Em meados de fevereiro de 2017, na paralisação da Polícia Militar do Espírito Santo, grande parte da população sentiu os efeitos negativos da ausência da ostensividade das forças policiais, resultando na disparada da violência e dos números de homicídios e roubos.
Muitas situações de terror foram testemunhadas pela população, uma delas vivenciada por mim junto à minha família, numa simples ida à padaria em meu bairro. Devido à natureza da atividade que tenho, policial federal, no entanto, o caso ocorreu sob uma perspectiva diferente.
Na parte interna da padaria pairava no ar um incômodo clima de inquietação devido às sucessivas notícias de crimes, quando a frágil normalidade foi rompida com homens, mulheres e crianças correndo para dentro do local e tentando esconder-se ao fundo. O dono do estabelecimento explicou que estavam ocorrendo arrastões na rua e que o indivíduo ao seu lado, à paisana, portando arma de fogo, era um Policial Militar.
Ao identificar o terror nos rostos das pessoas e a gravidade da situação, resolvi agir e tive de fazer um enorme esforço para soltar a mãozinha de minha filha, que suava de nervoso. Olhei para ela e disse: ‘tome conta da sua mãe, fique aqui, eu volto para apanhar vocês’. Minha esposa estava aflita, porém compreendeu instantaneamente a necessidade do momento.

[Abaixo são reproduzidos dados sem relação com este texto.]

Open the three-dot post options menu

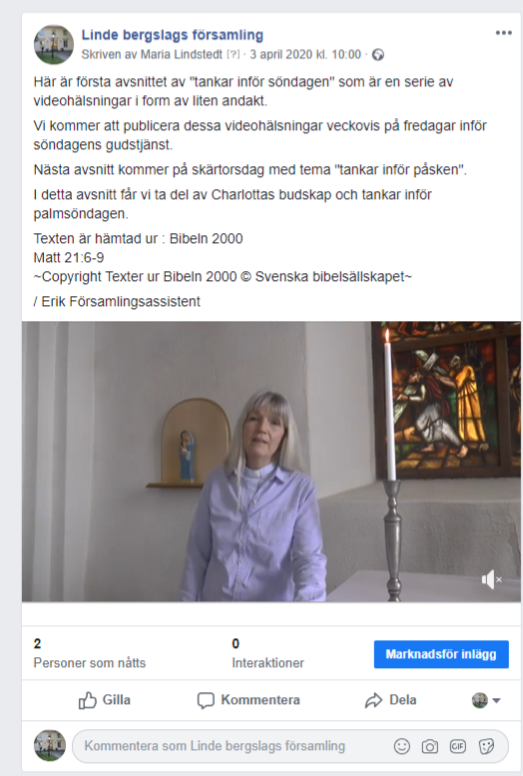(503, 33)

Apresentei-me, com o distintivo já em volta do pescoço, ao colega policial. Em fração de segundos foi estabelecida uma parceria entre dois indivíduos que jamais tinham se visto, ambos tendo em suas mãos pistolas e se lançando voluntariamente ao obscuro e iminente enfrentamento. Saímos à rua caminhando firme em direção ao foco do problema, na contramão da população.
A esta altura, já tomada pelo pânico, as pessoas tinham atitudes diversas: umas corriam, outras choravam, algumas prestes a desmaiar, e havia quem aplaudisse nossa chegada. Transeuntes indicavam que os assaltos estavam acontecendo no ponto de ônibus próximo. Alcançamos o foco, e de certa forma, debelamos o problema, visto terem os bandidos fugido em suas motos após a reação policial. Resgatada a tênue tranquilidade, regressamos, porém persistia a angústia de ter deixado minha família num lugar fragilizado pelas circunstâncias para sair em defesa de outros que sequer conhecia.

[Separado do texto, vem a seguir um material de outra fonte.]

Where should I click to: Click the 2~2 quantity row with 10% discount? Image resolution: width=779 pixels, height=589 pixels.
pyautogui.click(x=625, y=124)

Retornei íntegro conforme prometi à minha filha, contudo, a reflexão é inevitável. Que profissão é essa que pelo juramento proferido, mesmo estando num aparente dia de “folga”, o policial, seja Federal, Civil ou Militar, se lança ao perigo? Que não faz distinção entre as forças policiais mesmo com a possibilidade de tiro do bandido? Um ofício árduo em que o apoio daqueles outrora vitimados pode rapidamente transformar-se em acusações e censuras por uma atitude mal realizada num intervalo mínimo de tempo para tomada de decisão e de execução?
Eu não espero compaixão do bandido, mas desejo reconhecimento da sociedade à tão espinhosa profissão e, principalmente anseio que haja coerência e respeito por parte do Governo Federal e dos parlamentares, em manter a atividade de risco da função policial, conforme disposto no inciso II, do parágrafo 4º, do art. 40 da Constituição Federal. Ou será que ainda persiste alguma dúvida quanto ao risco dessa digna e diferenciada profissão?
Hélio de Carvalho Freitas Filho é agente federal e vice-presidente do Sindicato dos Policiais Federais do Espírito Santo.